Thailand’s deep south conflict has disrupted lives and divided communities for the last 16 years. But a generation of young people, who have come of age amid the violence, hope peace is on the horizon.

Tired of a war they had no part in creating, young men and women from the south’s Malay Muslim and Thai Buddhist communities now speak of breaking down divisions. Many increasingly have a new sense of a shared Thai identity – despite their religious or ethnic differences.

More than 7,000 people have been killed in Thailand’s southern provinces since 2004, when a long-running separatist insurgency re-emerged. Bomb blasts, clashes with security forces, and targeted killings have upended lives in both communities. 

The insurgency is pushing for independence or greater autonomy, and to retain the region’s Malay Muslim culture and language. Malay Muslims are a majority in the deep south – the provinces of Pattani, Narathiwat, Yala, and parts of Songkhla – but a minority within Thailand.

Militant attacks, and security forces’ counter-insurgency operations, have kept the region on edge, and continue to kill and injure people from both communities. High-level peace talks have so far failed to produce a tangible result.

The New Humanitarian met with young women and men in the south to understand how their perceptions are shifting.

▶ **Data lines**
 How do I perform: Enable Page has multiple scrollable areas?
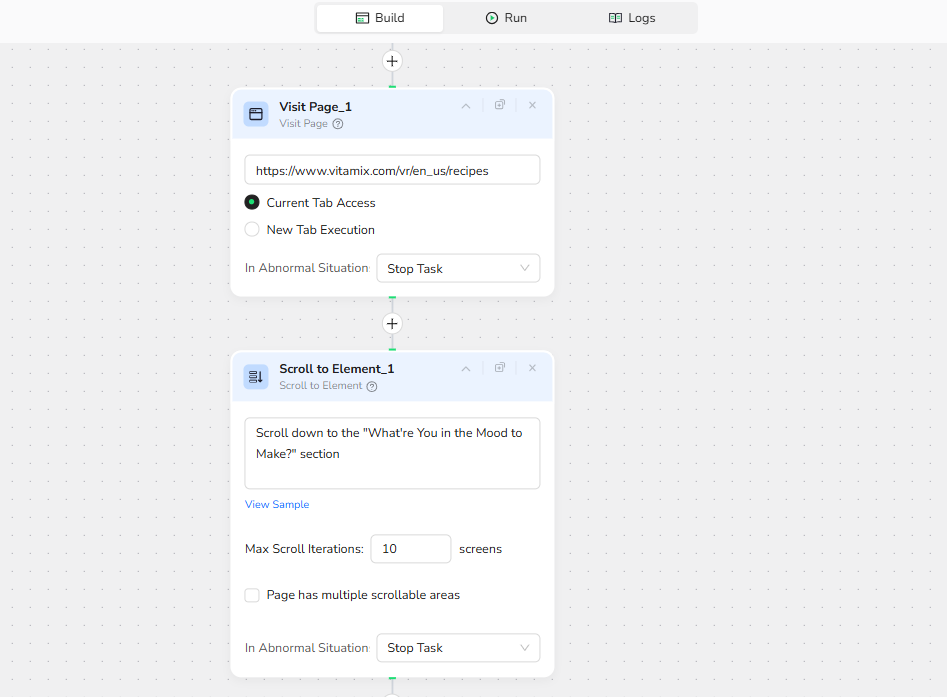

▶ **Task description**
Copy out the passage above about young people in Thailand's deep south conflict, word for word and in full.

▶ **The answer**
Thailand’s deep south conflict has disrupted lives and divided communities for the last 16 years. But a generation of young people, who have come of age amid the violence, hope peace is on the horizon.

Tired of a war they had no part in creating, young men and women from the south’s Malay Muslim and Thai Buddhist communities now speak of breaking down divisions. Many increasingly have a new sense of a shared Thai identity – despite their religious or ethnic differences.

More than 7,000 people have been killed in Thailand’s southern provinces since 2004, when a long-running separatist insurgency re-emerged. Bomb blasts, clashes with security forces, and targeted killings have upended lives in both communities. 

The insurgency is pushing for independence or greater autonomy, and to retain the region’s Malay Muslim culture and language. Malay Muslims are a majority in the deep south – the provinces of Pattani, Narathiwat, Yala, and parts of Songkhla – but a minority within Thailand.

Militant attacks, and security forces’ counter-insurgency operations, have kept the region on edge, and continue to kill and injure people from both communities. High-level peace talks have so far failed to produce a tangible result.

The New Humanitarian met with young women and men in the south to understand how their perceptions are shifting.